◆ What you are asked to do: Copying rule for the data below: pictures stay out, and only the lines from the one with "Open the Comptes tab" down to the one with "Given: Switch to the General tab", inclusive, are repeated exactly.

◆ Data section:
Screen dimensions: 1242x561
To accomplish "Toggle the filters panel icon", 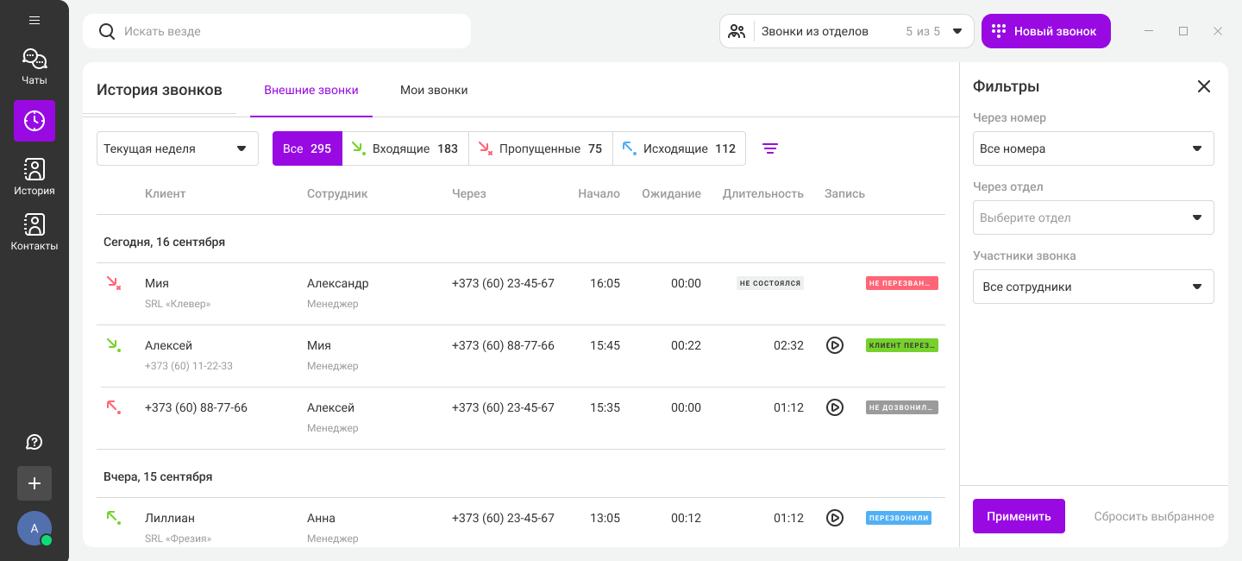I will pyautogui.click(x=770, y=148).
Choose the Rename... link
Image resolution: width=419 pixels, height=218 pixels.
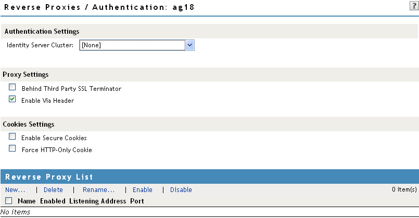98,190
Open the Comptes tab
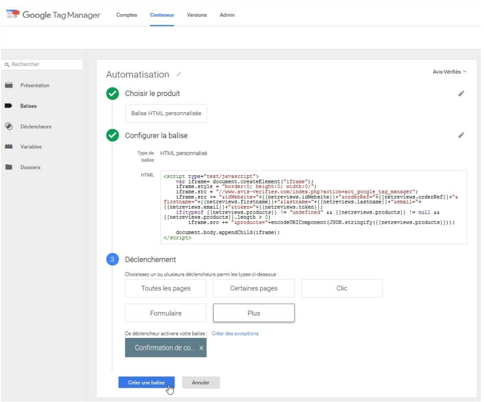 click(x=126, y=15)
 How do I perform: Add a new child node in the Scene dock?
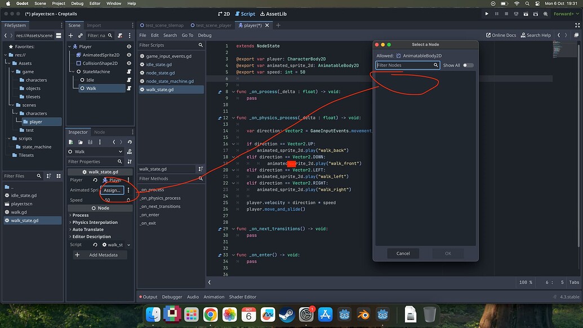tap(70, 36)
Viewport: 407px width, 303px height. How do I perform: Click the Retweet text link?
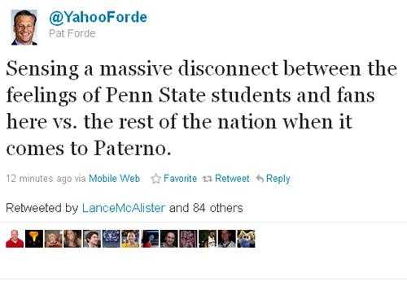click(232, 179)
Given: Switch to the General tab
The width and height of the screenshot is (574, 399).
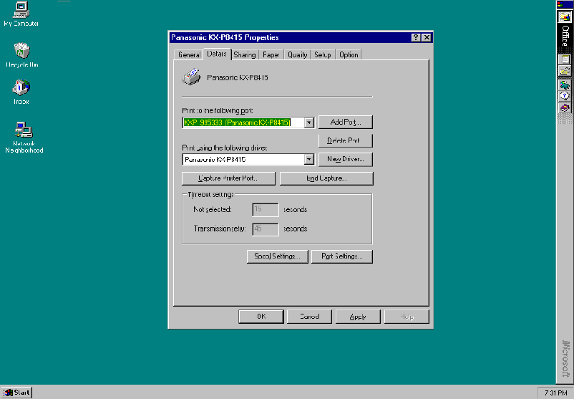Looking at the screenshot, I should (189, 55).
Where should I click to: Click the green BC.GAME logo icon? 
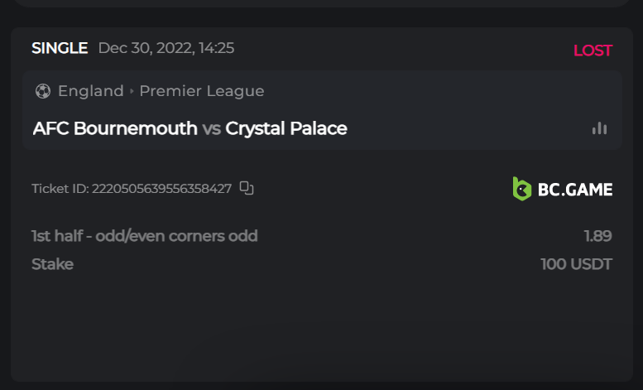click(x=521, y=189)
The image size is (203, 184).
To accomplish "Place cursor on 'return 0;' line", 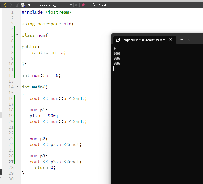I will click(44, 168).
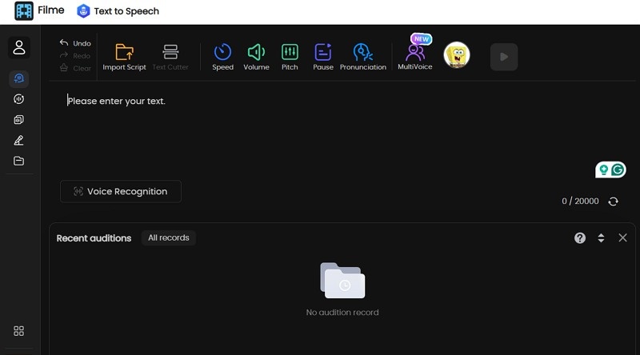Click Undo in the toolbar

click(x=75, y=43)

◆ Result:
Open the Comptes tab
 click(x=126, y=15)
 How do I perform: Add a new child node in the Scene dock?
tap(70, 36)
Viewport: 407px width, 303px height. How do I perform: Click the Retweet text link?
click(232, 179)
Given: Switch to the General tab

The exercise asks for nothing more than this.